In refusing to participate in the debate, many called Trump as the winner. His absence dominated media coverage, and as he continued to divide fellow contenders, without speaking a word he managed to overshadow the debate. This is definitely Donald Trump’s to lose, but there is a long way to go

Without speaking a word [Trump] managed to overshadow the debate

Ron DeSantis – 14.5%

DeSantis has positioned himself as a less scandalous and more electable Donald Trump, promising to build upon the Trump administration’s 2010-Republican style policies. His defiance on education and immigration is notable from his time as Governor of Florida, the state he claims in which “woke goes to die.” A Harvard Law Graduate and former Naval officer, he rose to national fame during the pandemic, in which his relaxed attitudes to lockdowns and mask mandates in Florida led the way for the reopening of the rest of the country. Despite originally being considered a genuine challenger to Trump he has dropped off significantly in recent polling, as it seems many Republicans simply view him as a bad campaigner who lacks the charisma and firmness of the former President.

Vivek Ramaswamy – 8.7%

The Tech entrepreneur and first-time candidate burst onto the scene at the GOP debate, positioning himself not as an opponent to Donald Trump, but rather as a successor, hailing him as the “best US President of the 21st century.” In a largely self-funded campaign so far, the 38-year-old has promised to tackle governmental corruption and “woke” ideology, claiming the US is currently in a “national identity crisis.” During the debate he dominated the field with his charisma and assumed the role of Trump in the 2016 GOP debates- deflecting attention away from his inexperience Whilst unlikely to win the nomination, Ramaswamy said he would not consider a place on Trump’s ticket as VP, but things move fast in politics and if he does not make the final two, he could find himself at least contemplating it.

Nikki Haley – 5.9%

The former South Carolina governor is the only woman in this contest. Having served under Donald Trump as UN ambassador, Haley has stayed clear of openly attacking the former President but has admitted the GOP need to leave him behind and bring in a “new generation of leadership,” Her strong foreign policy experience sets her apart from many other candidates and her campaign focuses on this, as well as tackling rising national debt and securing the Southern Border. Despite rising slightly in the polls after the first debate, in which she fought with Pence over abortion bans and Ramaswamy on aid to Ukraine, Haley is still quite a way behind. An outsider to win, but definitely not to be ignored.

Mike Pence – 4.2%

Whilst praising the achievements of his administration (serving as VP under Donald Trump), Pence has distanced himself from his former boss after his reaction to the 2020 election defeat, which of course included the inciting of the Capitol Riot. Pence says Trump “should never” be President again. An evangelical Christian and a traditional conservative, the former VP is the strongest against Abortion and Transgender rights in the field. During the debate, his anti-abortion record and defiance of Trump on January 6 was praised by other candidates. However, he is hugely unpopular with the Trump fanbase and considering this is a very large portion of the Republican Party, Pence really is an outsider in this contest.
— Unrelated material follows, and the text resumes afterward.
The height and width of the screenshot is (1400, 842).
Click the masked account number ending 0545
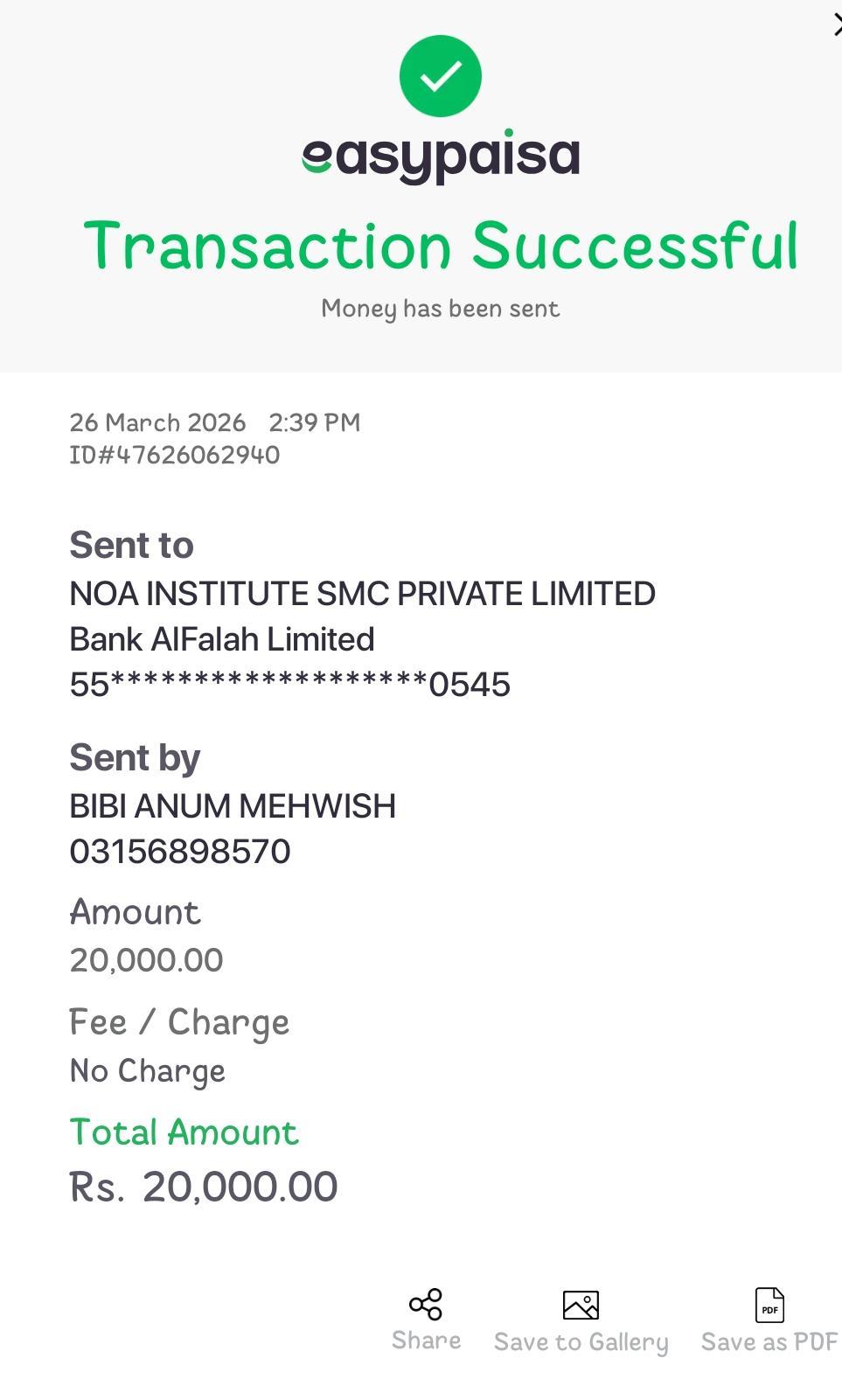(289, 685)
Pence says Trump “should never” be President again

The Rest of the Field

Elsewhere in the debate, South Carolina senator Tim Scott, the only Black candidate in the race, struggled to make an impact, with many noting his hesitance to weigh in on big issues. If Trump wins the nomination, Scott is one to watch as a potential running mate. Meanwhile, Former New Jersey governor and ardent Trump critic Chris Christie’s scathing attacks on the former President were met with boos from the audience. His campaign hinges on turning Trump’s fanbase against him. This will be a tough ask. The candidates continue to campaign as the next primary debate approaches on September 27, in California.

All polling statistics are averages accurate as of September 1, and courtesy of FiveThirtyEight.com.